Excerpt:
━━━━

And Where Does Lebanon Stand On Syria?

Lebanon's recent history has long been inextricably linked to its northern neighbor. In the face of Damascus' crackdown on a popular uprising, the current pro-Hezbollah government has been loathed to criticize the Syrian regime. But the

The Lebanon-Syria border (Paul Keller)
The Lebanon-Syria border (Paul Keller)
Laure Stephan

BEIRUT- Perched on the pedestal of the Martyrs' statue in central Beirut, a group of young men are waving Lebanese flags, and Syrian ones too. "Freedom, freedom!," they chant. "Lebanese people and Syrian people are one!" Soon after, they start shouting the names of the cities attacked the past few days by the Baathist regime's latest offensive.

The slogans and city names are chanted by a crowd of no more than 100 people who have come to show their support to Syrian people. The turnout may seem small, but it is the biggest demonstration in Beirut against violence in Syria since the beginning of the uprising against the regime of Bashar al-Assad in March.

"The atmosphere of fear, the weight of organized religions and fears of the Baathist regime had until now prevented the mobilization from growing," says the writer Elias Khoury with a rose in one hand and a candle in the other one. He is among a small group of Lebanese intellectuals who called on the nation to break the silence about repression in Syria "that has become a crime against Syrian people."

The small crowd controlled by a strict security operation was a reminder of how the previous demonstration of support ended up with fights between pro and anti Assad camps. It is also a reminder of how complicated the issue of Syria continues to be in Lebanon, its smaller neighbor to the southwest.

"Actions and Reactions in Lebanon as the Situation in Syria Dictates' was a recent front-page headline in Al-Balad, an Arabic-language daily. The title does well to sum up the situation in Lebanon, a country whose deep religious and political fractures inevitably seep back and forth across the Syrian border.

━━━━

Dataset extract:
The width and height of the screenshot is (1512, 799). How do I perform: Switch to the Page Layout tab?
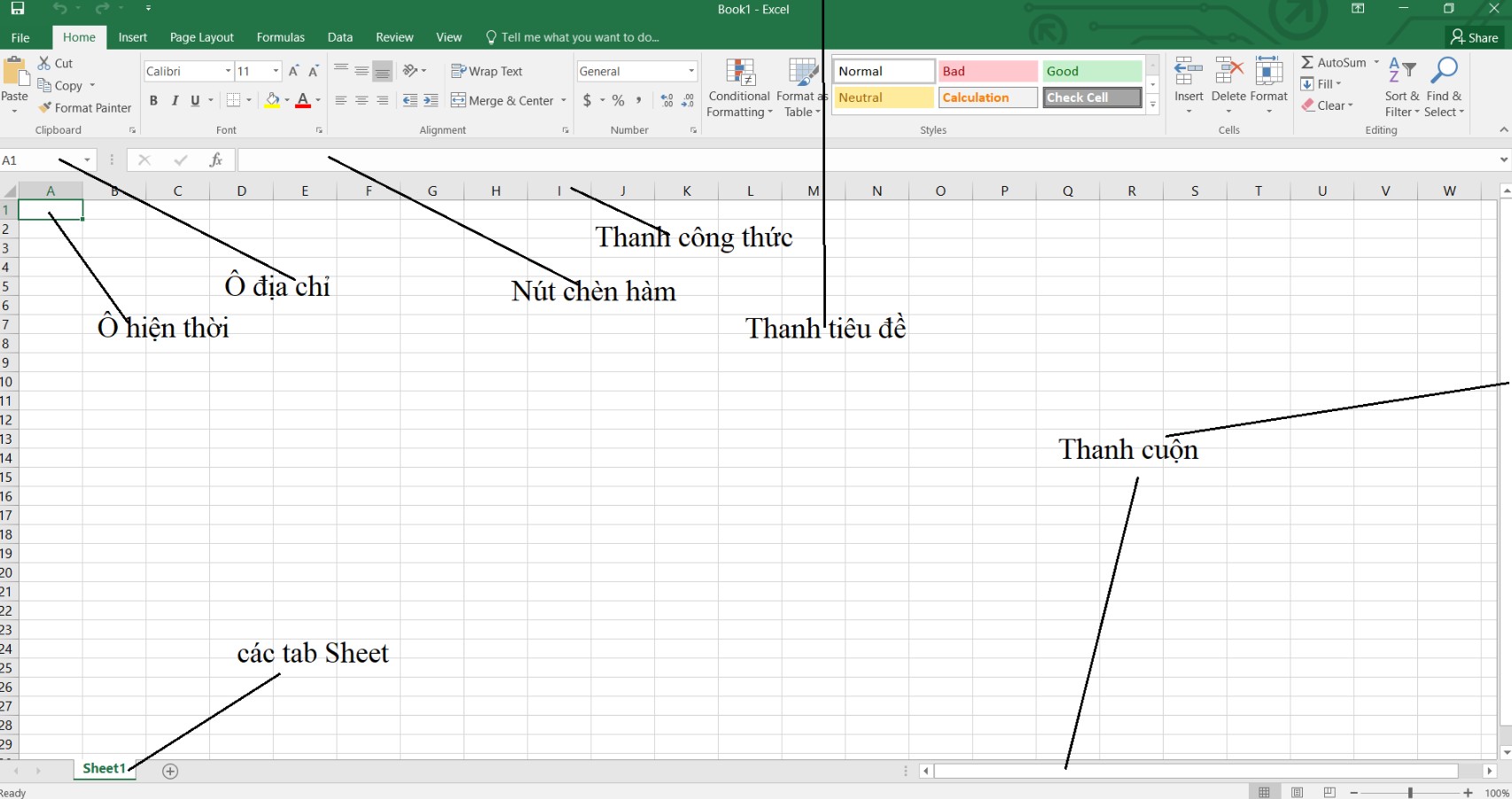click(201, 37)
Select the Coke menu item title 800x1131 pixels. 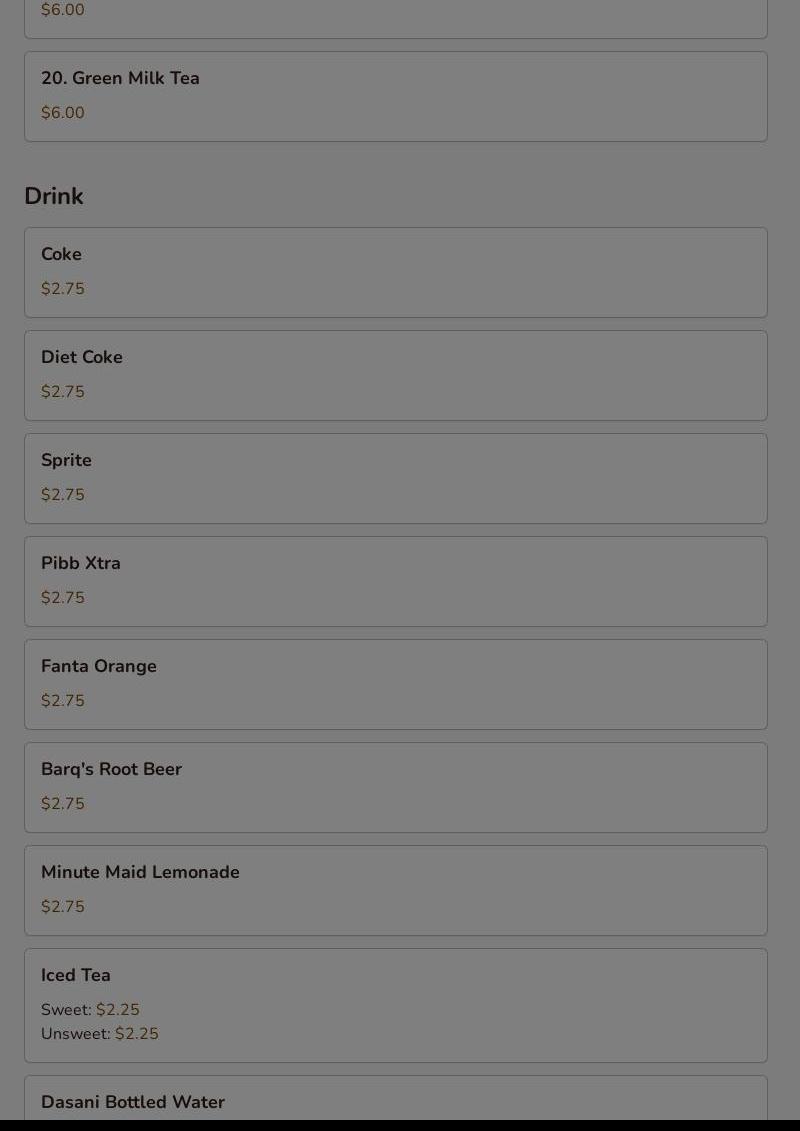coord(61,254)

━━━━

What this task involves: Retype everything in the article on Lebanon and Syria from "Laure Stephan" down to "al-Assad in March.".

Solution to this task:
Laure Stephan

BEIRUT- Perched on the pedestal of the Martyrs' statue in central Beirut, a group of young men are waving Lebanese flags, and Syrian ones too. "Freedom, freedom!," they chant. "Lebanese people and Syrian people are one!" Soon after, they start shouting the names of the cities attacked the past few days by the Baathist regime's latest offensive.

The slogans and city names are chanted by a crowd of no more than 100 people who have come to show their support to Syrian people. The turnout may seem small, but it is the biggest demonstration in Beirut against violence in Syria since the beginning of the uprising against the regime of Bashar al-Assad in March.